Adapted from Sichuan (China) Cuisine in Both Chinese and English, published in China in 2010 by the Sichuan Higher Institute of Cuisine and the Sichuan Gourmet Association.
Author: Taylor Holliday | The Mala Market | Inspiration & Ingredients for Sichuan Cooking


  • 1 whole duck (minus head and feet)
  • 2 tablespoons Shaoxing wine
  • 2 teaspoons sliced ginger
  • 4 scallions, cut into sections
  • 2 teaspoons salt
  • 1 teaspoon freshly ground Sichuan pepper (see note)
  • 1 teaspoon five-spice powder
  • 3 cups canola or peanut oil


  • Rinse the duck and make sure you retrieve anything packed inside, such as the neck and giblets.

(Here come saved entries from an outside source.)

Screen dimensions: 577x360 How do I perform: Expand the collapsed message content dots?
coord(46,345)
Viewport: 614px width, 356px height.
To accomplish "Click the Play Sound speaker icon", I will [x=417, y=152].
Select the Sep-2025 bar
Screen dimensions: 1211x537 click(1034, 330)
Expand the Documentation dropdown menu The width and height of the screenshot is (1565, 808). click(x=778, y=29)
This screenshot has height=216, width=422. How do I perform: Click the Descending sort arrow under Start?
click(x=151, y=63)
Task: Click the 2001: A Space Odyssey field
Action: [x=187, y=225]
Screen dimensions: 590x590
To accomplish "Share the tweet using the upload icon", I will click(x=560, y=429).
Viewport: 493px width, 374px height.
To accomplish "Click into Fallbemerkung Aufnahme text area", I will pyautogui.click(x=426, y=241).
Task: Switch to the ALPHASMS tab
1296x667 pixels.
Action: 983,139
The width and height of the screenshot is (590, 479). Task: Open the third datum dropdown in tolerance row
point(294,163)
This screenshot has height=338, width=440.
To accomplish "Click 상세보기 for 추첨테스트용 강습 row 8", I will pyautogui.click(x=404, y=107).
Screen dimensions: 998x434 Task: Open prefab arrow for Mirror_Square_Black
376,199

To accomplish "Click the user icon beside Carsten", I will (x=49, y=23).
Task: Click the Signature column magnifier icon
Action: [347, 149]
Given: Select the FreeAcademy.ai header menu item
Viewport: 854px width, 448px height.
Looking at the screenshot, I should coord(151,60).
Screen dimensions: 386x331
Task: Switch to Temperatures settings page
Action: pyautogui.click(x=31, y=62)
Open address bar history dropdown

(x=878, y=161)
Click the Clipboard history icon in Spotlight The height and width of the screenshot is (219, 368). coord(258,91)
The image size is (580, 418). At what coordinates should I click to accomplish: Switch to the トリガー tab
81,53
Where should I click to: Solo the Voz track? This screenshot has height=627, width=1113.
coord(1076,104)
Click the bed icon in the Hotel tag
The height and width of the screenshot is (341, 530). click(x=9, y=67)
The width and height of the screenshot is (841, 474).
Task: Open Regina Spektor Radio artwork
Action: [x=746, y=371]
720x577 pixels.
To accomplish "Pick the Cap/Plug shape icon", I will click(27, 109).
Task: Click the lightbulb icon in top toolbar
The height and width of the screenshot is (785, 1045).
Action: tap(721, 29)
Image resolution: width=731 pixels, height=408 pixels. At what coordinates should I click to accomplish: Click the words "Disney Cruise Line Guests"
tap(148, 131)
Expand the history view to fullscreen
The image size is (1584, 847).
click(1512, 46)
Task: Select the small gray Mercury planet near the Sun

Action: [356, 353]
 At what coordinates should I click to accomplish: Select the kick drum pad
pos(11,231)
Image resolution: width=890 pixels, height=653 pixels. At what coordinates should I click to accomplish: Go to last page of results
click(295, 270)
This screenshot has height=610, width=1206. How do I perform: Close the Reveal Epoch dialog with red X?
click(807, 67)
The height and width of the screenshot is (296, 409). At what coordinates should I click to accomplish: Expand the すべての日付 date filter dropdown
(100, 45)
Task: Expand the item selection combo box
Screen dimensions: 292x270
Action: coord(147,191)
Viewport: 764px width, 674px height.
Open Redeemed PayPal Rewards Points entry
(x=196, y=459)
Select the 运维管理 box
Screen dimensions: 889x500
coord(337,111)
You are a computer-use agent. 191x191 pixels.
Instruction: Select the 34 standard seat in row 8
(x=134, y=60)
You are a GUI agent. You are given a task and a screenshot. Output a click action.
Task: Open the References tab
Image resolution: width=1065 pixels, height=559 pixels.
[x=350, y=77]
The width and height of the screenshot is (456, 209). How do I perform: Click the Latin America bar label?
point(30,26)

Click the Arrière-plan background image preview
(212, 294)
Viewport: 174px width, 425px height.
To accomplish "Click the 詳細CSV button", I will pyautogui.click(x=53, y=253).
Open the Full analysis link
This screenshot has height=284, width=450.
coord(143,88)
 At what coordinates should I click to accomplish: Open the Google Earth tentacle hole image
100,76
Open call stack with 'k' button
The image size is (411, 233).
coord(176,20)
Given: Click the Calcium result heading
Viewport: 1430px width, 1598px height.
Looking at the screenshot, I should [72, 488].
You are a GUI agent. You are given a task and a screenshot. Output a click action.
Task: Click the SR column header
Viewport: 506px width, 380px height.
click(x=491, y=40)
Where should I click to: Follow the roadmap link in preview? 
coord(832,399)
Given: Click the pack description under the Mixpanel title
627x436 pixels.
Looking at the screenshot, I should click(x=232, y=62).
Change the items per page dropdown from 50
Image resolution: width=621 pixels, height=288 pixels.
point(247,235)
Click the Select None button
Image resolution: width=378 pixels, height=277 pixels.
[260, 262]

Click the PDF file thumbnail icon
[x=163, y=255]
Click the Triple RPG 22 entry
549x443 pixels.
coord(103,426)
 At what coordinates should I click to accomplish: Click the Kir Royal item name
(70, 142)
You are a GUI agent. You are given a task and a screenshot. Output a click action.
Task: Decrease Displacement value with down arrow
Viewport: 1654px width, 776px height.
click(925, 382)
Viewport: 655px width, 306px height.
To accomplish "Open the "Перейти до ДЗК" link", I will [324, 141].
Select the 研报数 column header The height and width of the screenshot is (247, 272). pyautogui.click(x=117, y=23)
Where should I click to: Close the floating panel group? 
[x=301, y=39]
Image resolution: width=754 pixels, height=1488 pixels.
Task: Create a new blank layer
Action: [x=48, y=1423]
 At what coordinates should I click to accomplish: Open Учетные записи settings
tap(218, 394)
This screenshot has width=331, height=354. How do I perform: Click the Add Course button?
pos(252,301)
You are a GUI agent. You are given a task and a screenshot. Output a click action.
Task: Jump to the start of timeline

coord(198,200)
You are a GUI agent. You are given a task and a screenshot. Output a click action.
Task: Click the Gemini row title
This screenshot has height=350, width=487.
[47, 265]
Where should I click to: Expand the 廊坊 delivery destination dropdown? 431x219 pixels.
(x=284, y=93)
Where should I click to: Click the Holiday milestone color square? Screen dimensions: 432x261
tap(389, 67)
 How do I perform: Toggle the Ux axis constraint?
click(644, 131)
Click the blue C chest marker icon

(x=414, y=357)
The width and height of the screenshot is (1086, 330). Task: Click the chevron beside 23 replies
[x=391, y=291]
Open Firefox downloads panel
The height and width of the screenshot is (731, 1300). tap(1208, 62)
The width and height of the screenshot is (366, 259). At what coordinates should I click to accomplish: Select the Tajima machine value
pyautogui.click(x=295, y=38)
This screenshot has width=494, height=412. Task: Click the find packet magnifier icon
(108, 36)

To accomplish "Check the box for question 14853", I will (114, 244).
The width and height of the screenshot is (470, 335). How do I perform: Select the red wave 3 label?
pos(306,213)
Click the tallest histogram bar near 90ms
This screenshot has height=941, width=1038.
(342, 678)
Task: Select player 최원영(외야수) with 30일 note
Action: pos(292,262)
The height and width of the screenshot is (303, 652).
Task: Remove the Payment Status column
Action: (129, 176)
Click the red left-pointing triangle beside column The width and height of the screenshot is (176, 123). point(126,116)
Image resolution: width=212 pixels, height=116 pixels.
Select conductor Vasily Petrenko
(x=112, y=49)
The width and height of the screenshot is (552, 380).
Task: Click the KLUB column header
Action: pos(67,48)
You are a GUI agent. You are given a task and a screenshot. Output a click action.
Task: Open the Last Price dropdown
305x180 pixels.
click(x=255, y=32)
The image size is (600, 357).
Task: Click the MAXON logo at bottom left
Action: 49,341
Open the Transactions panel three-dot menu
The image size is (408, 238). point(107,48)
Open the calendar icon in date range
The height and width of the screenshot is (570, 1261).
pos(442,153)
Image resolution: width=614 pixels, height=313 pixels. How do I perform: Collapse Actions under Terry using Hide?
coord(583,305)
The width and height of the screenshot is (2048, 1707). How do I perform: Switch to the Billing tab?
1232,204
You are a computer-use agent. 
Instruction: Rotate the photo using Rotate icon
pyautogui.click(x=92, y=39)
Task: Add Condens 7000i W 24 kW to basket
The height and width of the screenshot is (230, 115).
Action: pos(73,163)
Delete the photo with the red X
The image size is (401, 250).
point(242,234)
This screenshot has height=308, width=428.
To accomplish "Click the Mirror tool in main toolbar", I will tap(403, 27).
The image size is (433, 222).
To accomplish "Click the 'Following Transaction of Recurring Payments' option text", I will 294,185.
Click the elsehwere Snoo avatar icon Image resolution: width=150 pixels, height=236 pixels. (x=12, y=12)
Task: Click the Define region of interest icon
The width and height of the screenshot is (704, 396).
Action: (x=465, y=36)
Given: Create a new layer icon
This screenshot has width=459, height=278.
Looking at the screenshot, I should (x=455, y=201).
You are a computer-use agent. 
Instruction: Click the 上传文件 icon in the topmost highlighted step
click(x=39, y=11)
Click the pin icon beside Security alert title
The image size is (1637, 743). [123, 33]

Put those aside for another use if you wish. Dry the duck off and put it in your steaming bowl. Pour the Shaoxing wine over both sides of the bird and sprinkle all over with the salt, Sichuan pepper and five-spice powder. Arrange the ginger and scallions inside and on the duck. Leave to marinate for two hours.
  • Bring water to a boil in your steamer and place the bowl with the duck inside it. Keeping the water at a low boil, cover tightly and steam. Check periodically to make sure you have sufficient water and top off with boiling water from a kettle when water level is low. Also make sure your bowl does not overflow with duck juices; you may have to dip some out. Check bird after about one hour and 15 minutes. The juices should run clear and the meat should be tender. Continue steaming if necessary, but not so long that duck starts to fall apart. Remove duck from the steamer bowl, standing upright so that the juices run out, then transfer to a cutting board. When it is cool enough to handle, dry it off with a paper towel and leave to cool and dry completely. Retain the duck juices and fat for other uses.
  • Remove the scallions and ginger. Heat wok until you see the heat rise from it, then add about 3 cups canola or peanut oil. Heat to 375°F (190°C) and gently lower duck into the oil, breast side down. Fry until it is deep golden-brown, about five minutes. Carefully flip it over and fry the other side. When both sides are golden, lift bird up and allow oil to drain from the interior. Transfer to a cutting board and allow to rest and cool briefly. Carve into nice pieces and arrange on a platter. Serve with condiments of hoisin sauce, Sichuan chili flakes or Sichuan pepper salt.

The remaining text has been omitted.